**WORK TO DO**.
(1) Decide whether each statement below agrees with the passage on guiding principles for an OS. Answer yes or no for each and quote the words from the passage that settle it.
(a) The concurrent programming library written for C is easy to use.
(b) The OS is meant to include a full C Runtime Library and POSIX.
(c) User mode programs are meant to be in a safe, high level language.
(2) In the passage on guiding principles for an OS, what are the steps of the build cycle?
(3) Carry on the passage on guiding principles for an OS, starting after its final sentence.

**EXCERPTED PASSAGE**.
····················

Stubborn Guiding Principles of My OS
- Force concurrent programming to be the best way. This is to force me to encounter the warts and problems and resolve them or document them and live with them.
- Don't have a full C Runtime Library and POSIX. This will keep me from falling back into the easy, decades old solutions.
- I can make C do concurrent programming, but it really hurts me. For the low level code user mode code I wrote a concurrent programming library for C, but it is really a pain to use it. This is not the answer, but it let me try out some program architectures by implementing the various OS bits and bobs in different styles, if somewhat clumsily.
- I want the user mode programs to be in a safe, high level language. There just isn't much point in programming in a language that finds bugs at runtime when you build cycle is "build new OS image, reboot computer, test". There isn't much point in a language that finds its bugs at run time anyway, but certainly not here.

····················

[Pointing records for screenshots and pages]
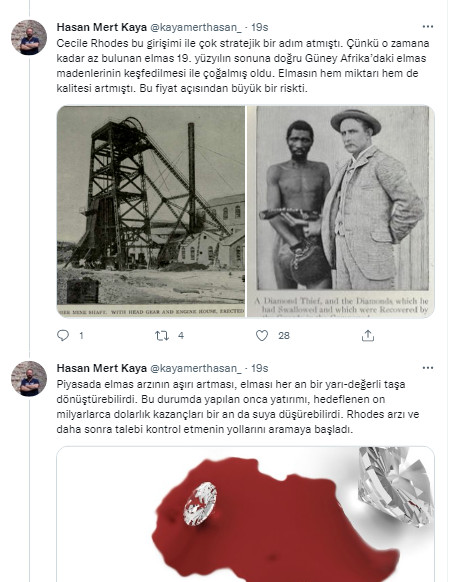Click the reply icon under first tweet
450x582 pixels.
pyautogui.click(x=63, y=336)
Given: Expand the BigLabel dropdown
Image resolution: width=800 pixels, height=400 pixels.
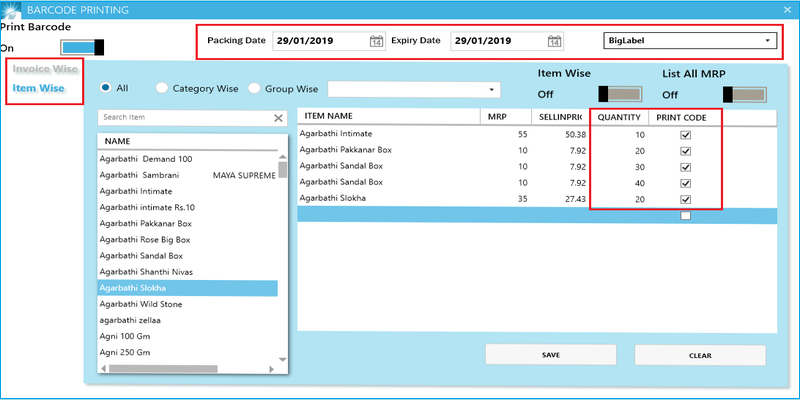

····················

**RESPONSES PER TASK**.
(1)
(a) No: "it is really a pain to use it."
(b) No: "Don't have a full C Runtime Library and POSIX."
(c) Yes: "I want the user mode programs to be in a safe, high level language."

(2) Building a new OS image, rebooting the computer, and testing.

(3)
- Communication between user mode programs must be fast and clean. Ideally there will be zero OS intervention in the communication. (except some scheduling when a process blocks on all of its IO options). I don't want IPC costs to impact the architecture. If lots of heterogeneous processes is the answer, then that's the way I'll go.
Questions You Might Have
What is it called?
For a long time it was named os
. But I recognized that was going to be a ungoogleable. Eventually I spent a day and named it "osy", because that was short, googleable, a nod to various simple OS names over the years, and clearly one better than OS X. Apple changed their OS name and ruined my joke. I'm keeping the name.
What kind of OS is it?
I don't want to call it a micro kernel, but the kernel does processes, memory management, scheduling, some primitive bootstrap facilities that are done better in user mode once we get up, and a couple of devices that kind of have to be done in the kernel (interrupt controllers and timers).
Have you ever heard of L4?
Yes. I wasn't aiming that way, but I did land pretty close to L4.
What is the kernel written in?
The kernel is ~6600 lines of C and 400 lines of assembler. That for ia32 and x86_64 architectures, though I'll throw out the ia32 next time I'm in there.
I use a number of Clang C extensions to great effect. Between cleanup and overloadable I end up with much more readable code, and cleanup in particular eliminates a whole class of errors.
You seem to have left out a lot of stuff, like devices.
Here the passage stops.